Raven: A 100% GPU-driven AI inference framework for real-time video and graphics

Written by

Nacho Garcia

November 4, 2025

Raven: a 100% GPU-Driven Inference Framework

GPUs for AI: How graphics cards became the backbone of deep learning

Although neural networks have existed for many decades (with ideas going back to the 1950s and 60s), it wasn’t until the 1980s that the first deep architectures with several layers were developed. For decades, their practical use was limited due to two main barriers: a lack of computational power and the scarcity of large labeled datasets.

Everything changed in the mid-2000s with the arrival of large datasets like ImageNet, and especially in 2012 with the publication of the famous AlexNet paper, which showed that a deep convolutional neural network trained on GPUs could outperform previous methods in image classification. It was at that moment that the community realized something crucial.

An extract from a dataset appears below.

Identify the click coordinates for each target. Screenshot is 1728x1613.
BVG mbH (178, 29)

The key insight was that the operations dominating neural network training and inference (such as matrix multiplications and convolutions) fit surprisingly well with the architecture of graphics processing units (GPUs).

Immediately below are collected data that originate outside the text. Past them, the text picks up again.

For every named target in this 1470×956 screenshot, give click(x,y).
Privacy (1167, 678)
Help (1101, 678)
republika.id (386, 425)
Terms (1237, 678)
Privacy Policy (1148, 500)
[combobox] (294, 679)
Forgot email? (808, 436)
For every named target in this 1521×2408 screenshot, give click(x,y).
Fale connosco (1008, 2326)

Originally designed for rendering 3D video game graphics, GPUs had quietly evolved into powerful parallel computing engines. The launch of CUDA by NVIDIA in 2007, allowed, for the first time, these GPUs to be programmed using a general-purpose scientific language.

Soon, the community realized that training a convolutional neural network on a CUDA-enabled NVIDIA GPU took days instead of the weeks or months required on CPUs. This discovery reshaped the field of artificial intelligence, and modern AI frameworks quickly began to build around GPU acceleration. While CUDA remains the most widely adopted standard, other vendors have introduced alternatives: ROCm (AMD), OpenVINO (Intel), and DirectML (Microsoft), which implement AI operators directly on top of DirectX12 compute shaders.

… and GPUs for graphics

Even though modern GPUs are increasingly exploited for AI and deep learning, their original purpose — and still one of their strongest domains — is 3D graphics rendering. While more transistors in today’s GPUs are now explicitly dedicated to AI acceleration, the graphics side of the GPU continues to evolve rapidly. The visual power of modern GPUs is enormous.

Yet, a surprising barrier remains between AI and graphics. This is not a hardware limitation but a conceptual and framework-level separation between two worlds: The “world of AI” and the “world of graphics” often remain more isolated than they technically need to be.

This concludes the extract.